━━━━━ Supplied text

FOR IMMEDIATE RELEASE
Friday June 24, 2005
Charleston, South Carolina
John R. Polito
Will blame belong to the National Association of Attorneys General (NAAG) if America's middle and high schools remain flooded with magazine tobacco advertising this fall? On Monday, were its lead smoking prevention attorney generals (AGs), from New York and Iowa, simply politicking for governor while standing on the backs of teens and tweens being bombarded by in-school tobacco marketing, or were their efforts sincere?
On June 20, New York Attorney General Eliot Spitzer boasted "major success" in producing an agreement between magazine publishers, tobacco companies and the NAAG to use selective binding -- a sixteen-year-old technology -- to remove tobacco advertising from public school library editions of Time, Newsweek, People and Sports Illustrated.
"This is another important step," said Iowa Attorney General Tom Miller, co-chairman of the NAAGs Tobacco Committee. Both men have expressed 2006 gubernatorial ambitions.
Another important step? It's taken seven years to demand removal of ads from just four in-school magazines and scores remain. Why are we stepping so slowly, why are we stepping at all? Major success? What surgeon would declare "major success" after intentionally leaving dozens of cancer tumors beside four that were removed?
Although the nation's AGs clearly have the means and muscle to almost immediately produce an entire nation of schools free of tobacco ads, no state's AG, or the NAAG, has yet declared an intent to free them. Why? Is it that they fail to see the crime in intentionally chemically enslaving and then slowly destroying a child?
Tobacco Industry Dependent Upon Youth
The sad fact that almost 90% of new smokers continue to be children or teens seems almost inescapable. But the promise of Section III(a) of the 1998 Master Settlement Agreement (MSA) between 46 states and all major U.S. cigarette companies could not have been clearer.
It states that, "No Participating Manufacturer may take any action, directly or indirectly, to target Youth within any Settling State in the advertising, promotion or marketing of Tobacco Products."
It was fiction when agreed to, is fiction today, and the ink of tomorrow's lie is already dry. Truth is, the tobacco industry must find replacements for the almost half a million U.S. smokers who annually smoke themselves to death.

━━━━━━━━━━

■ Instructions for the task ■
List every magazine that the press release names.

━━━━━ Supplied information

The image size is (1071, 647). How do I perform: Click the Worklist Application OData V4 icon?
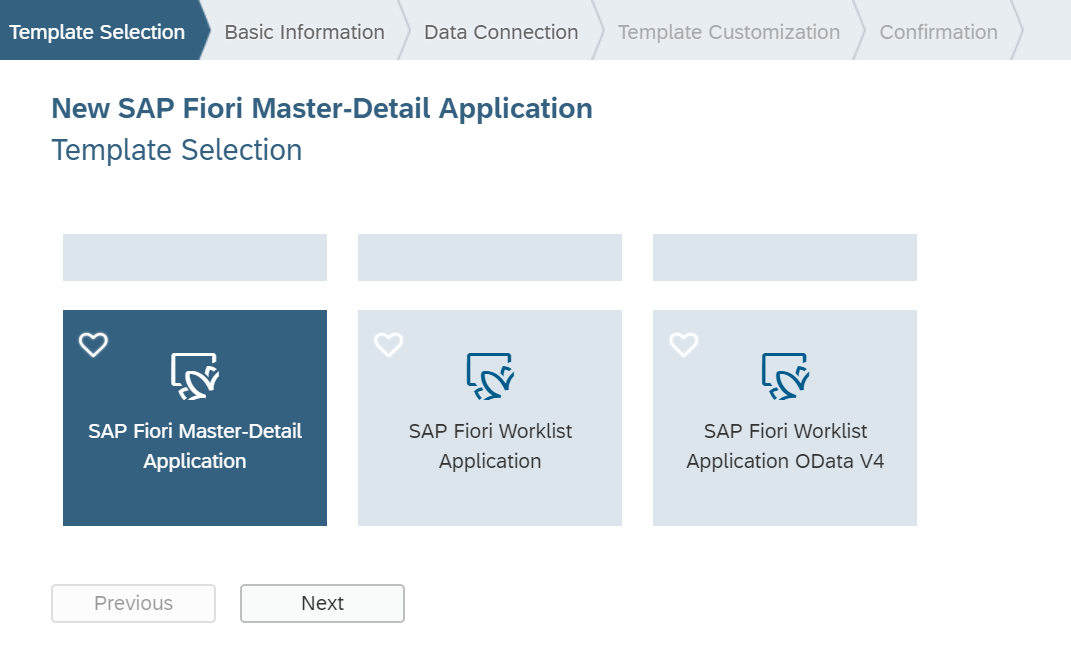pyautogui.click(x=784, y=376)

━━━━━━━━━━

■ Result ■
Time, Newsweek, People, Sports Illustrated